DATASET CONTENT -
========

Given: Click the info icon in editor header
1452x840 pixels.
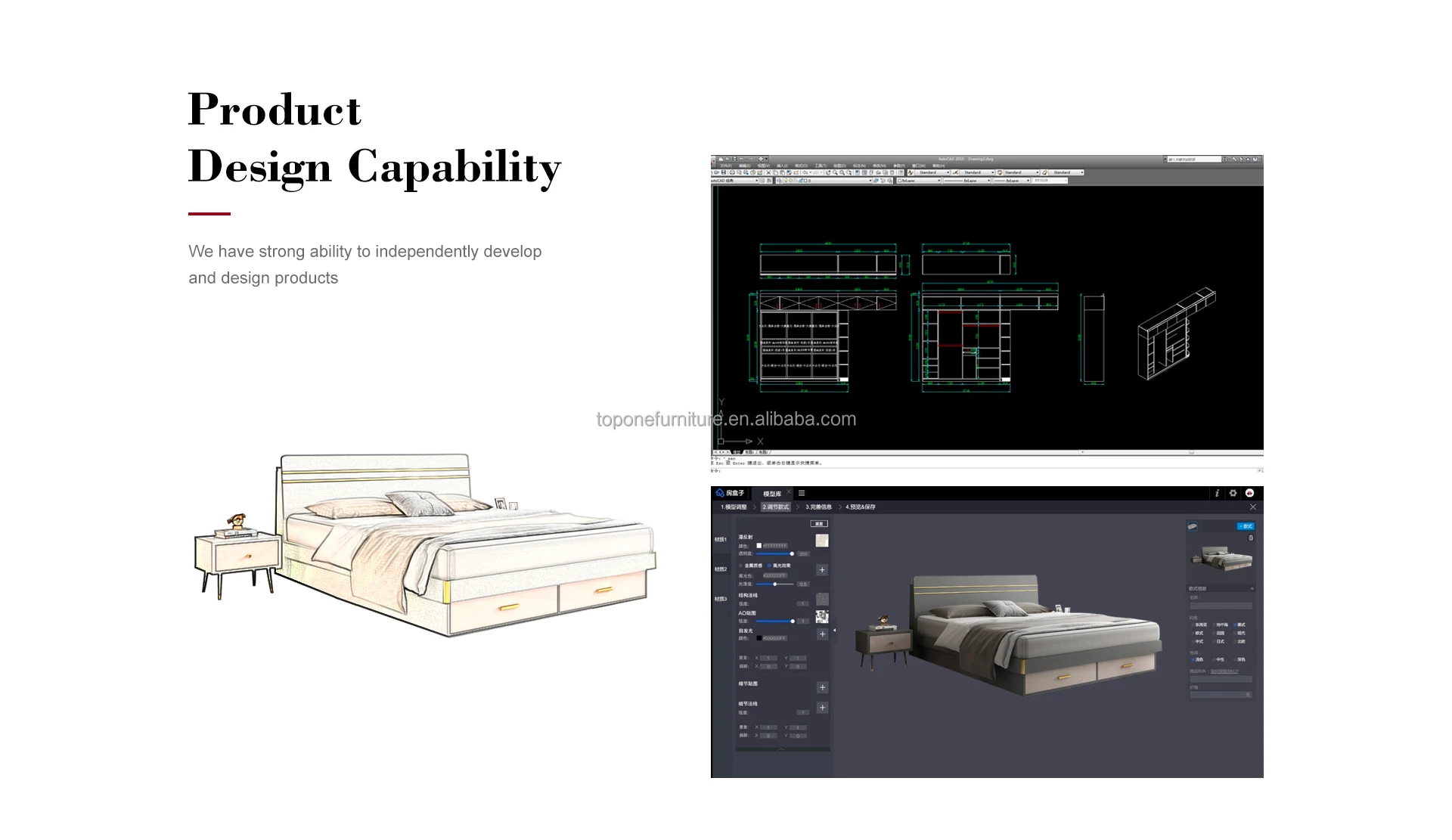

========

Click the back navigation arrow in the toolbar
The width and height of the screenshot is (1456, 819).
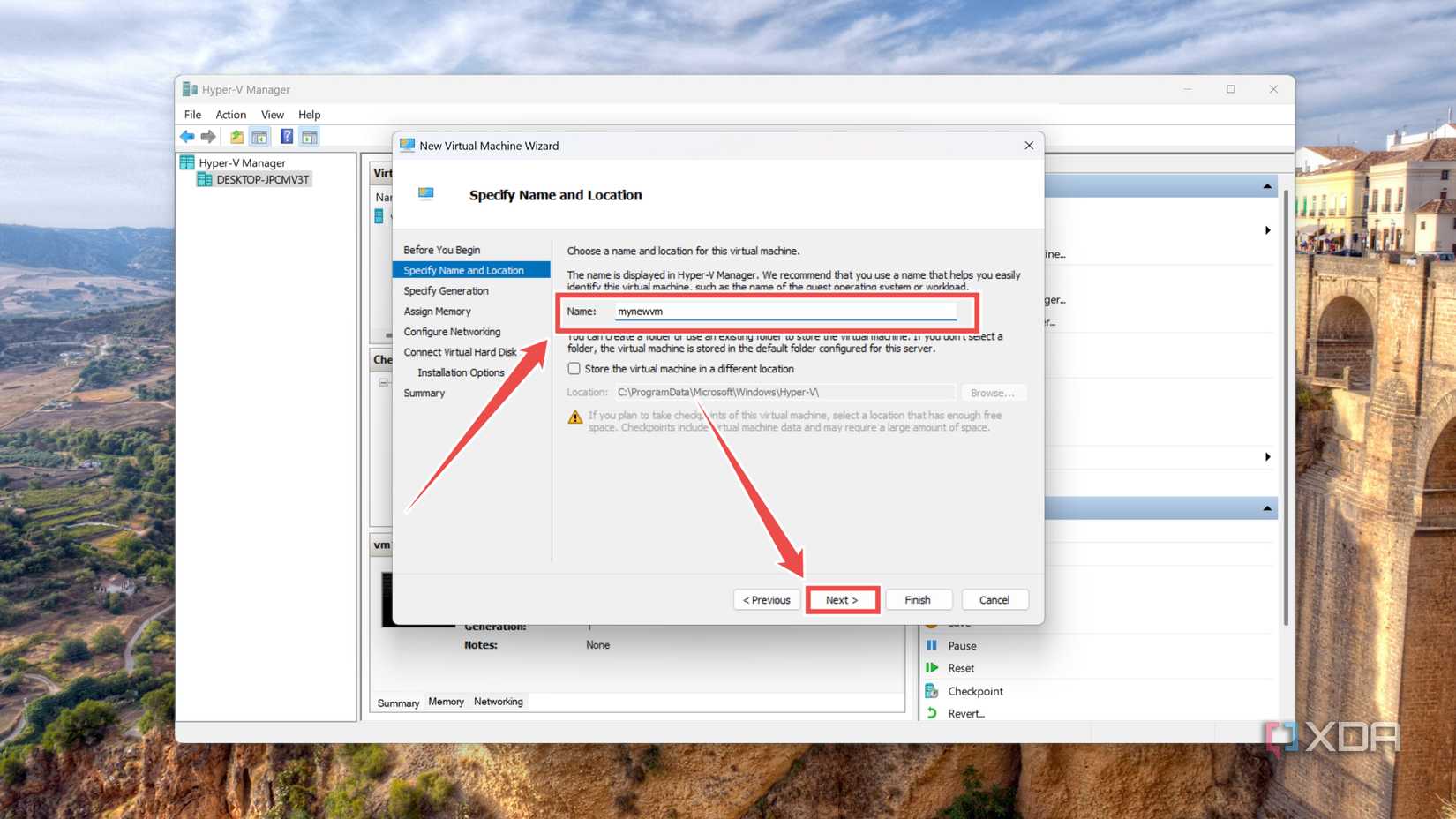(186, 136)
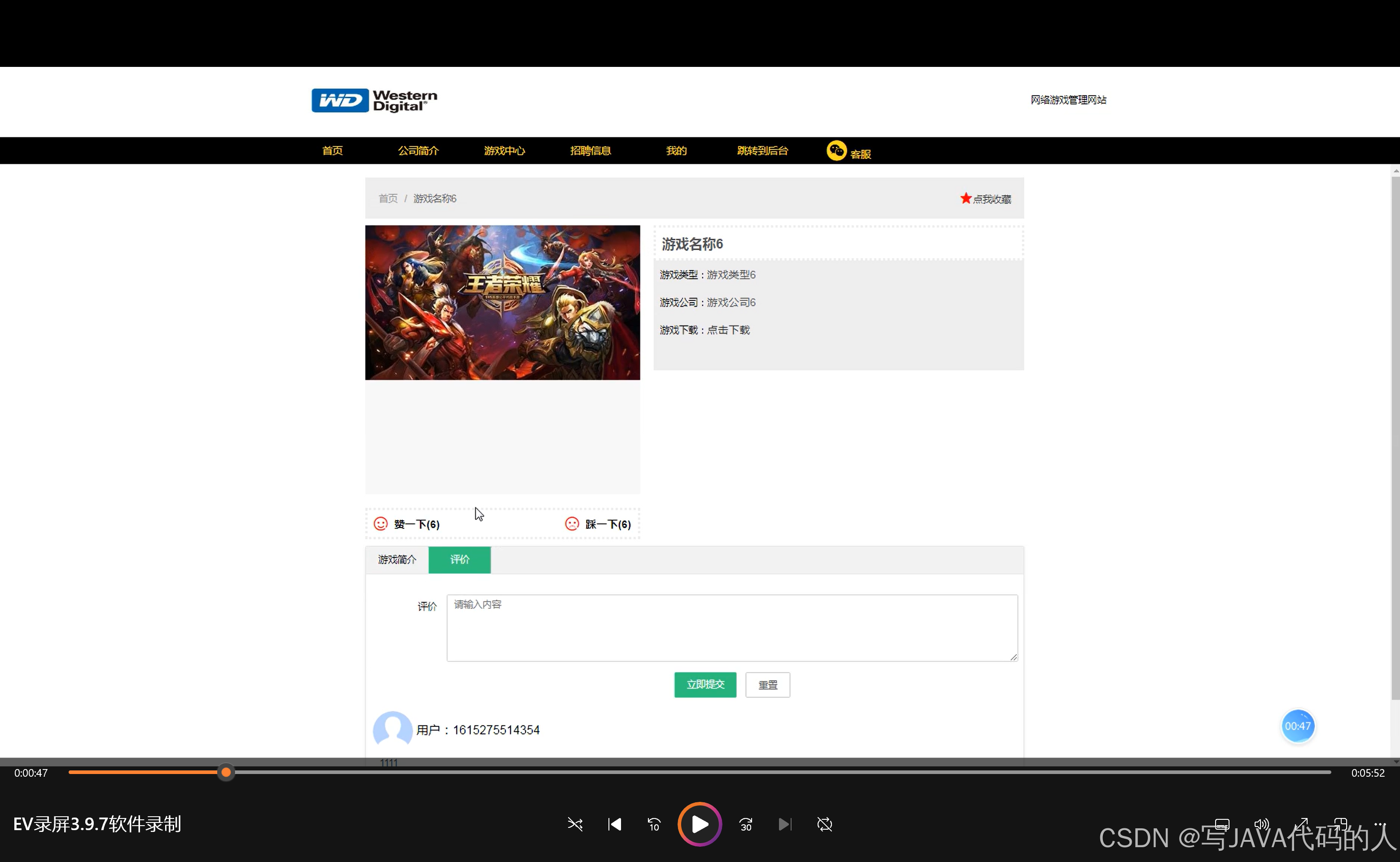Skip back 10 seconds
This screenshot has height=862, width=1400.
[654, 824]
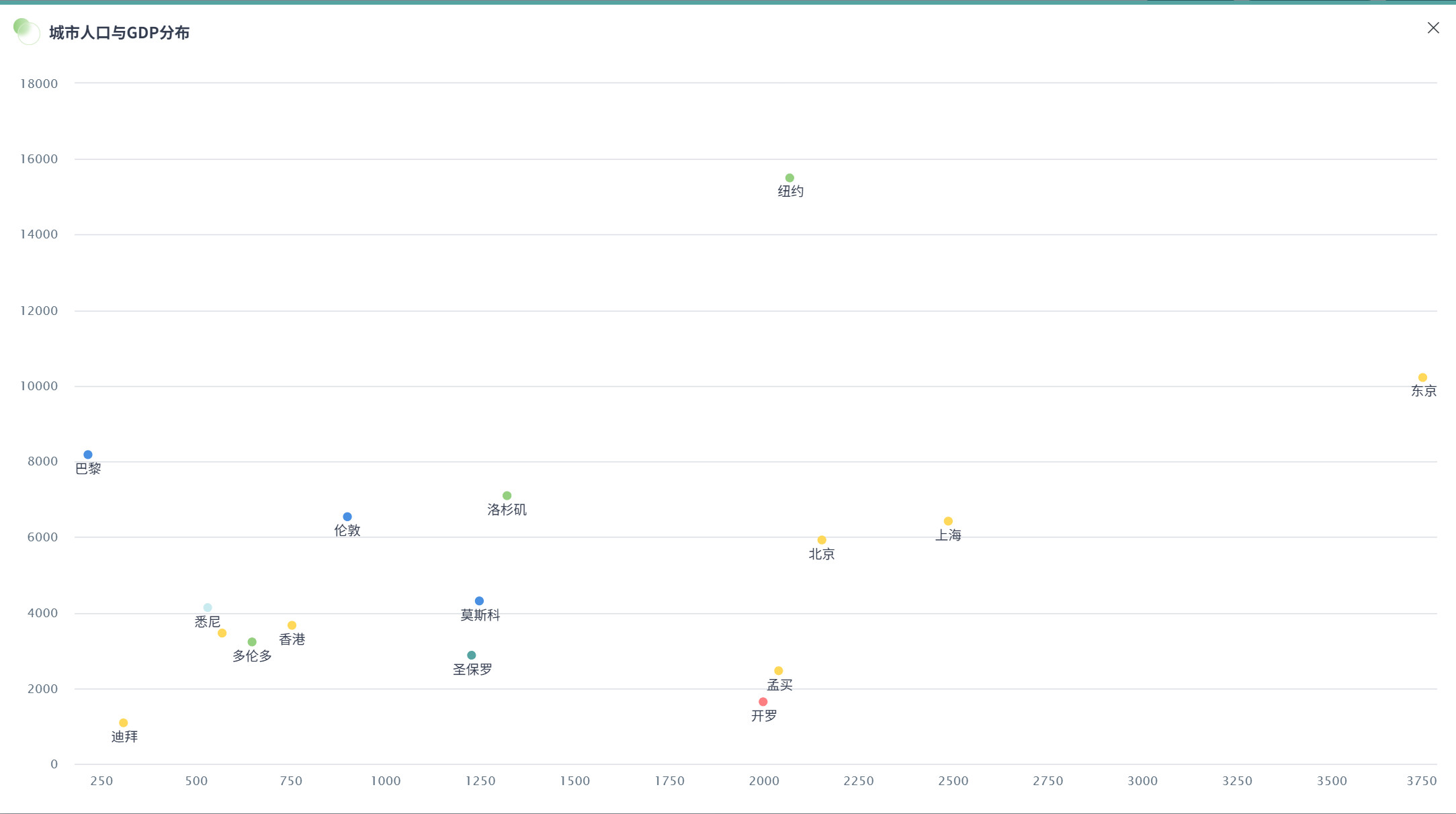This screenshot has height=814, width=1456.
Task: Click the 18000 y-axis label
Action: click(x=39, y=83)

========

REQUIRED ACTION - In the listing above, the lines from the one containing "Given: Click the info icon in editor header" through the one containing "1452x840 pixels." must be set down exactly, with no other lines.

TASK SOLUTION -
Given: Click the info icon in editor header
1452x840 pixels.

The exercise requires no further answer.